It depends on the chip situation at the table. If you're the short stack, then you have to double up or at least chip up enough so that you're not the short stack. If you bust out in the process, well so be it.
If you're in 3rd, and the 4th place player is close to your chip count, then you still are in danger. You need to be a little more cautious because you do have more
equity in this spot, but that shorty could easily overtake you, leaving you as the short stack, in which case you revert to the previous ideas.
If you're in the 3rd and the shortstack is very short or crippled, you have to be SUPER tight. If he's short enough, I'm talking folding KK and maybe AA preflop tight, again depending on how the chips are distributed. But you have so much equity from letting the shortstack die, that you simply cannot for any reason put that in jeopardy.

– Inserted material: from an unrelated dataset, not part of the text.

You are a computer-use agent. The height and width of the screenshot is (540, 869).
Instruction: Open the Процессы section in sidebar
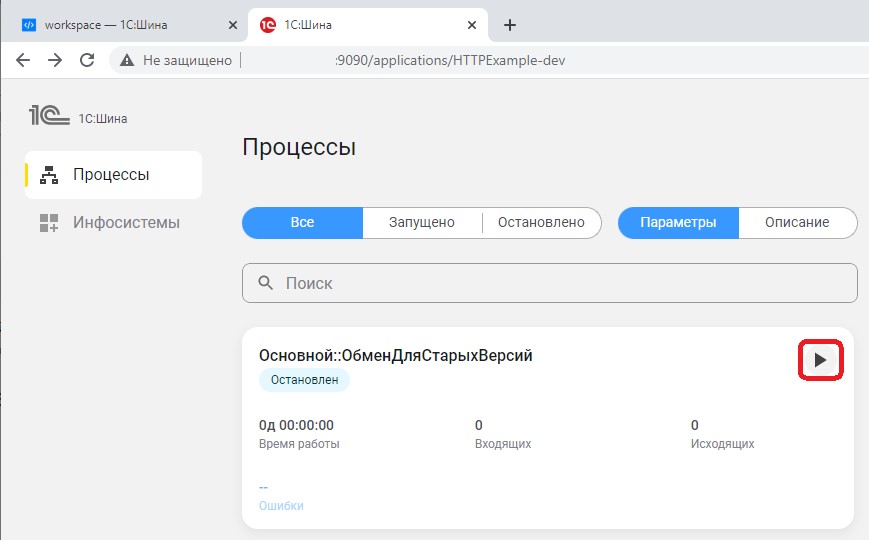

If you're in 2nd place, you have to be tightest of all. You have a TON of equity now, and are virtually guarenteed to make the money. If you get caught up in a hand you shouldn't have and get crippled by a shorty who still had enough of a stack, or you make the awesome play of going against the chip leader and lose, then you just forfeited so much money that I'm going to puke. So you have to be the tightest in this spot.
As the chip leader you have free will to basically own the table. Especially if you're a significant leader. If the other players understand bubble strategy, (they probably don't) then they simply have to fold almost their entire range, and for some people, like the 2nd place guy, his entire range. You have the threat of elimination, and everyone who's not the shortstack is going to run away, expecting the two of you to get it in eventually. You'll often pick up so many chips before that hand comes around that it ends up being a freeroll. And if the two shortstacks are near one another in chips, it's even better. They both fold trying to outlast the other one, and you just rob them blind.